There were three TV comediennes of indisputable genius in the 20th century: Lucille Ball, Carol Burnett and Mary Tyler Moore.
Thankfully, Burnett, at 83, is still with us. Ball died in 1989. Sadly, Tyler Moore is now gone, too.
One of the weekly pleasures of the early to mid-1960s was gathering with friends and neighbors to watch The Dick Van Dyke Show, starring Van Dyke and Tyler Moore as Rob and Laura Petrie. Their dual chemistry was comic magic. Week after week, we would stop what we were doing to tune in.
Starting in 1970, another must-watch show appeared – The Mary Tyler Moore Show (1970-77). What a cast of quirky, eccentric characters: Gruff chauvinistic boss Lou Grant, self-important pompous news anchor Ted Knight, the scheming landlady Phyllis Lindstrom, the hustling hussy TV host Sue Ann Nivens – to name just some. Hard-working, single, underpaid news-show producer Mary Richards (Tyler Moore) struggled to keep her composure. She was stuck in the middle of that zoo of eccentrics – putting up with them, humoring them, soothing their touchy vanities – all the while sharing some of their same human foibles herself.

• _Extracted records_
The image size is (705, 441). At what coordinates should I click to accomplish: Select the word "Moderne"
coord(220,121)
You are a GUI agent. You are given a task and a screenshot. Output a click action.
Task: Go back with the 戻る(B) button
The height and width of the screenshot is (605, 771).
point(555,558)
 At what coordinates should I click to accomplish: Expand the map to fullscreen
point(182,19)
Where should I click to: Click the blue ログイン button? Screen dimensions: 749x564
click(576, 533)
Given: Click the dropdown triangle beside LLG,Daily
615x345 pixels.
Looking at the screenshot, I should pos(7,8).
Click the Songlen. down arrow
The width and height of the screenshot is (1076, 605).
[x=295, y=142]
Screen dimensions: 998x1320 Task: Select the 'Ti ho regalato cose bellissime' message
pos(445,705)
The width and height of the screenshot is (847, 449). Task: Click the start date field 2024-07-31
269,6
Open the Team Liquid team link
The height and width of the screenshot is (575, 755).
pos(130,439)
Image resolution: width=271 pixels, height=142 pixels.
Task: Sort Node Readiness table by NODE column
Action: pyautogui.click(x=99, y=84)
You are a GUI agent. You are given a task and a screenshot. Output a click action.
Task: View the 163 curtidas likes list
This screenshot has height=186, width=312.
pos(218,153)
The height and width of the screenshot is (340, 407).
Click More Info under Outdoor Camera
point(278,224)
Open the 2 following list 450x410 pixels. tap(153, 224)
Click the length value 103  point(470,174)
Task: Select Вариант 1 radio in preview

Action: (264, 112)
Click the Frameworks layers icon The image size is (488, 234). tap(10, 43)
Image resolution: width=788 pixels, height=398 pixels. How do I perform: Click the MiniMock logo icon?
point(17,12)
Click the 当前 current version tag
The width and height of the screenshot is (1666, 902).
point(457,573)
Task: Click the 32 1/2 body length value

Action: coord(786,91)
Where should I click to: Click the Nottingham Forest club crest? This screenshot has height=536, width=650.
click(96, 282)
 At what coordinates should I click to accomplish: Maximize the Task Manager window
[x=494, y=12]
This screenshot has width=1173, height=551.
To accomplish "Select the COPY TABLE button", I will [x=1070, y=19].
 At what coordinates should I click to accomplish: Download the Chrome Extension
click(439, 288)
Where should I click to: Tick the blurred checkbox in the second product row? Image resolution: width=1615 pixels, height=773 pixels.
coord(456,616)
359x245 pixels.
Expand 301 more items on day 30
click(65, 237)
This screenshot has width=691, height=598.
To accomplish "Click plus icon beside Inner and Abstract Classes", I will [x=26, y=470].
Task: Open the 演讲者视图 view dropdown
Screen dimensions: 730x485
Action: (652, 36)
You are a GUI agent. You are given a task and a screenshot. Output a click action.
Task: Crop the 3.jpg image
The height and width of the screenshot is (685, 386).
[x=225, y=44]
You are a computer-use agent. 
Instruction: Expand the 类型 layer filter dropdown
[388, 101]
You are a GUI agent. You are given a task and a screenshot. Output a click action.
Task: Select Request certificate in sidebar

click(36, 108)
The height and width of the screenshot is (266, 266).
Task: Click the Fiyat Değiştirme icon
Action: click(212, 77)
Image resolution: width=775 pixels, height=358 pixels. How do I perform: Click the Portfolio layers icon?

• _Work order_
Copy the passage from the piece on TV comediennes word for word, starting at "Thankfully, Burnett, at" and ending at "to tune in.".

• _Solved problem_
Thankfully, Burnett, at 83, is still with us. Ball died in 1989. Sadly, Tyler Moore is now gone, too.
One of the weekly pleasures of the early to mid-1960s was gathering with friends and neighbors to watch The Dick Van Dyke Show, starring Van Dyke and Tyler Moore as Rob and Laura Petrie. Their dual chemistry was comic magic. Week after week, we would stop what we were doing to tune in.